ベースはギターより重く、ストラップで肩にかかる負担が大きくなります。長時間立って弾く場面が想定される場合、この差は無視できません。座って弾く前提であれば問題は小さくなります。

▼ ② ネックの長さと手のサイズ

ベースのフレット間隔はギターより広く、低いポジションでは指を大きく開く必要があります。手が小さい方は、ショートスケールのベースという選択肢を検討してください。


■ こんな人にはギター

・一人で弾いて楽しみたい
・弾き語りをしたい
・好きな曲のメロディを弾きたい
・情報が多い環境で独学したい
・過去にギター経験がある


■ こんな人にはベース

・バンドやセッションに参加したい
・コードを押さえるのが苦手・指が痛い
・目立つより支える役割が好み
・リズムを刻むことに面白さを感じる
・周りにベース奏者が足りていない


■ 「両方やる」という選択について

実際に、両方を並行して弾く人は少なくありません。

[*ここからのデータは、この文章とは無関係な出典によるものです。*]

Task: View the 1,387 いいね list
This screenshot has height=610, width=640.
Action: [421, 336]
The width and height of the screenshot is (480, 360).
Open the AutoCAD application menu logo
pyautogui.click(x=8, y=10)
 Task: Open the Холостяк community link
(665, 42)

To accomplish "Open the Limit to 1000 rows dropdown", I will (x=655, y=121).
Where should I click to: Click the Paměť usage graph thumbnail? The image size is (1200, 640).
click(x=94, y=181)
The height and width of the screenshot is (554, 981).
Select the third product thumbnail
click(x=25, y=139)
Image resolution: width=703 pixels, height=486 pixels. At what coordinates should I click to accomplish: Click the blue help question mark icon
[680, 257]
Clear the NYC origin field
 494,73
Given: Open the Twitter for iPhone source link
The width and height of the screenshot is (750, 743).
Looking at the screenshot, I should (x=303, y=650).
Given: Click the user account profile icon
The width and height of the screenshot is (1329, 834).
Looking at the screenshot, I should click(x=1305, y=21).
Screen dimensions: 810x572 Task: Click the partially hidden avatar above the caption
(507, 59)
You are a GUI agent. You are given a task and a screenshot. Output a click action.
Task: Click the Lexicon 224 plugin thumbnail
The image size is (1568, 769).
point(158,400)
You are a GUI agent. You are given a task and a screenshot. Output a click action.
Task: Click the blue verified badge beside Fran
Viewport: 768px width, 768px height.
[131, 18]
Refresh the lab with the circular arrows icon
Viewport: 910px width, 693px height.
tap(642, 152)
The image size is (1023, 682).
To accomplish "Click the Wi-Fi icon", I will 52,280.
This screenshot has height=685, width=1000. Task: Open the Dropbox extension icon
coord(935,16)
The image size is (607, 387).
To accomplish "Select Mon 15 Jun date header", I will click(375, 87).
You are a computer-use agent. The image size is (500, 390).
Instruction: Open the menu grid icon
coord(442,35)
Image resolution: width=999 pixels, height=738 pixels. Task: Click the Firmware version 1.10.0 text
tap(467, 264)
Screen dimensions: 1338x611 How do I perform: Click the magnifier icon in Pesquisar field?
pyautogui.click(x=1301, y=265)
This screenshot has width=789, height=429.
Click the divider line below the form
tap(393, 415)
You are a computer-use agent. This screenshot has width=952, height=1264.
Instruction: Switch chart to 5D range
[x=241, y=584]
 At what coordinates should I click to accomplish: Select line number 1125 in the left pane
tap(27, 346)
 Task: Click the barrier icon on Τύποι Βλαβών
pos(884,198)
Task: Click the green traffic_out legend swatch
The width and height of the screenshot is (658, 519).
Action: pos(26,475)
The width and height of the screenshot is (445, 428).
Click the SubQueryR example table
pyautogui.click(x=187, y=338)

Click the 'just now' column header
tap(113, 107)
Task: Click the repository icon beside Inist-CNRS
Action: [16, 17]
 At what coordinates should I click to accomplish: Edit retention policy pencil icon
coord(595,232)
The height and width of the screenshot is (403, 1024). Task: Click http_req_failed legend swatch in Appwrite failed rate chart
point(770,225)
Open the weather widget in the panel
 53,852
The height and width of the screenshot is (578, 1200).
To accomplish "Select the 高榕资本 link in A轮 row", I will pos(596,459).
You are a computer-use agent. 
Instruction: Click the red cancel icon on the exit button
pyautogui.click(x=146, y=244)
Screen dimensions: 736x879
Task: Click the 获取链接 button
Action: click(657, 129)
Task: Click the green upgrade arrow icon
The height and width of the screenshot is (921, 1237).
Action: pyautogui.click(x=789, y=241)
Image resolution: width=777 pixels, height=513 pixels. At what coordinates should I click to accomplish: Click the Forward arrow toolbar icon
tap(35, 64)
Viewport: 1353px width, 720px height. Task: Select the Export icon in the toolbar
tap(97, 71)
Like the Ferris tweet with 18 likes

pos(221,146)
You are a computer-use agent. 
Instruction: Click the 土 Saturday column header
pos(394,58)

ただし、50代で両方を始める場合は注意点があります。

▼ 並行するメリット

・コード理論の理解が深まる(ギターの知識がベースに活きる)
・バンドで両方のポジションに入れる
・片方で行き詰まったときに気分を変えられる

▼ 並行するデメリット

・練習時間が半分になり、上達が遅く感じる
・右手のフォームが異なるため、癖が混ざることがある
・楽器代・弦代が2倍になる

現実的な進め方としては、片方を「弾ける」状態まで持っていってから、もう片方に手を出すことです。同時に始めると、どちらも中途半端な状態で数ヶ月が過ぎます。


■ 迷ったときの判断基準

質問ギター寄りベース寄り
一人で弾く時間が長い?はいいいえ
誰かと合わせたい?どちらでもはい
コードを押さえるのが苦手?いいえはい
体への負担を減らしたい?はいいいえ
過去の経験がある?ギター経験ありベース経験あり

最終的には、実際に持ってみるのが最も確実です。楽器店で両方を試奏させてもらい、重さと押さえた感触を確かめてください。カタログの数値では判断できない部分があります。


■ どちらを選んでも共通して必要なこと

・チューナー(ベース対応モードがあるものを選ぶ)
・毎日短時間でも触る習慣
・テンポキープの練習
・ウォームアップで指と関節をほぐすこと

50代の再開では、楽器の種類より「無理をしない習慣」のほうが結果を左右します。


■ まとめ

項目ギターベース
一人で楽しむ向く向きにくい
バンドでの需要多い(競合も多い)高い(人手不足)
指の負担やや大きい小さめ
体への負担小さめ重量が大きい
教材の量非常に多いギターより少ない

どちらが優れているという話ではなく、何をしたいかで決まります。「一人で弾きたいならギター、誰かと合わせたいならベース」というのが、最もシンプルな判断軸です。